Valentine’s Day was always a wonderful time for me. Back in the early 1920s when I was a child, we delivered valentines by sneaking up to a person’s house, placing the valentine in front of the door, and then kicking the door hard and running away. The person in the house would then run out and try to catch the messenger. Even though we were supposed to escape, we liked getting caught because the recipient of the valentine would always invite us back to the house for refreshments.
I was getting ready to deliver my valentines one year when Mother suggested, “Roy, don’t you think it would be nice to leave one for George?”
“But, Mother …” I protested, my voice trailing off. I didn’t want to tell her the truth—that I was afraid of George. He was a boy who appeared to be about my age. He did not attend school with us because he was mentally disabled. No one ever talked to or played with him because he seemed strange. He looked unusual—his face appeared to be flat, and he had a hard time walking. He acted differently, too. As my two brothers and I passed his house on our way to school, he would come out and try to communicate with us in grunts. Frightened, we would avoid him by hurriedly crossing the street to stay as far away as we could. As we passed by, we often noticed his mother taking him back into the house. He seemed sad whenever this happened.
Mother seemed to read my mind. “Son, I know you’re afraid, but that boy needs a friend. Will you do it?”
I reluctantly agreed. As my brothers and I walked down the street to George’s house, we decided that I would be the one to deliver the valentine. Nervously I lifted the latch on George’s front gate and approached the house, not knowing what to expect. Gathering all my courage, I stepped onto the porch, laid the valentine down, banged my foot against the front door, and then fled with all the speed I could muster.
As I ran through the gate and up the road, I glanced back and saw George’s mother opening the door. She looked down to see the valentine on the porch.
“Please, come back!” she called.
My brothers, who were waiting on the sidewalk, returned with me to the house. We entered the front room to find George dancing around clutching the valentine to his heart, tears streaming down his happy face. George’s mother grabbed all three of us, hugged and kissed us, and invited us into the cellar to pick out the biggest red apples we had ever seen.

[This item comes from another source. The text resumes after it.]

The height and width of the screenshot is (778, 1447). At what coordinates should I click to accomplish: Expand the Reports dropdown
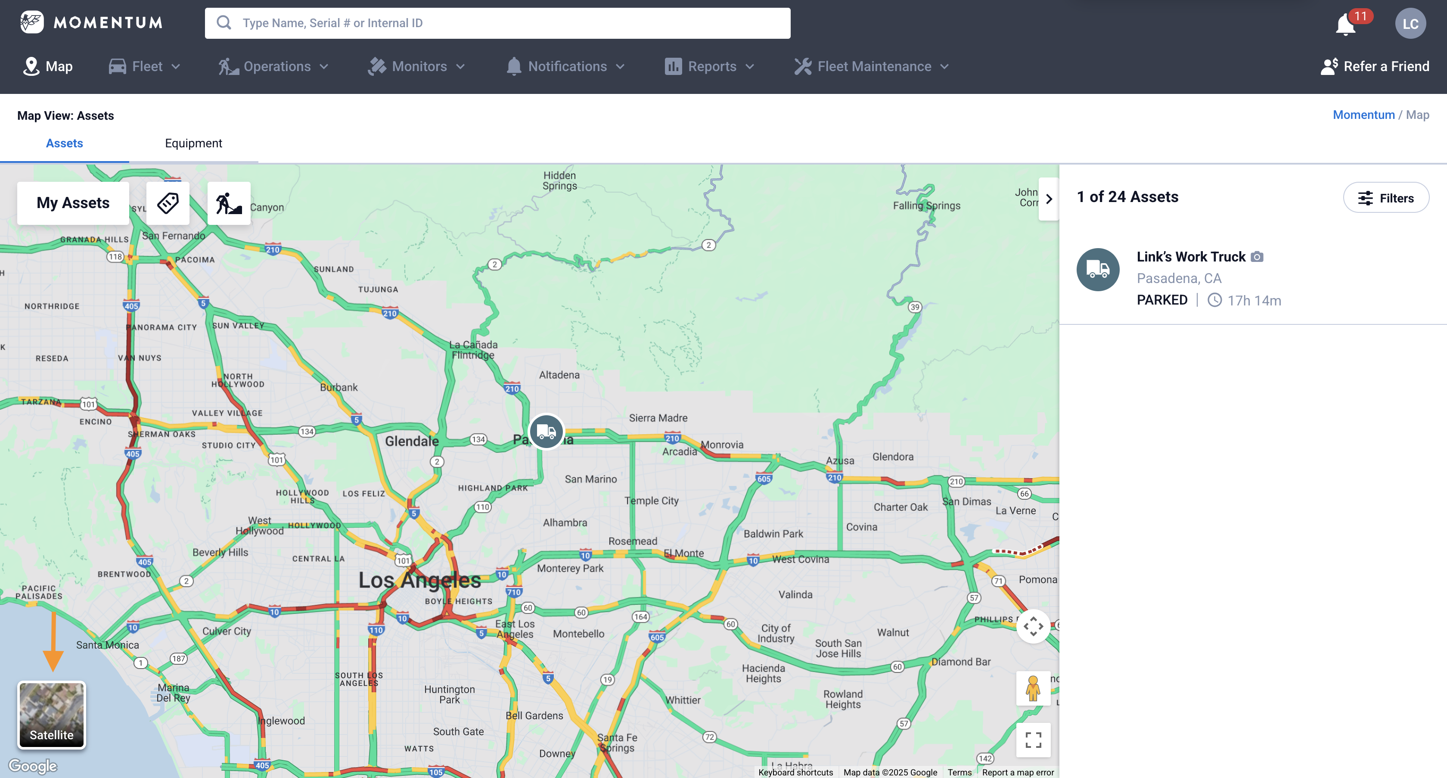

From that time on, my brothers and I found it easy to be a friend to George. My mother had taken advantage of a great opportunity to teach us how to love our neighbor.
“If we are truly disciples of the Lord Jesus Christ, we will reach out with love and understanding to all of our neighbors at all times.”
Elder M. Russell Ballard of the Quorum of the Twelve Apostles, “Doctrine of Inclusion,” Ensign, Nov. 2001, 36.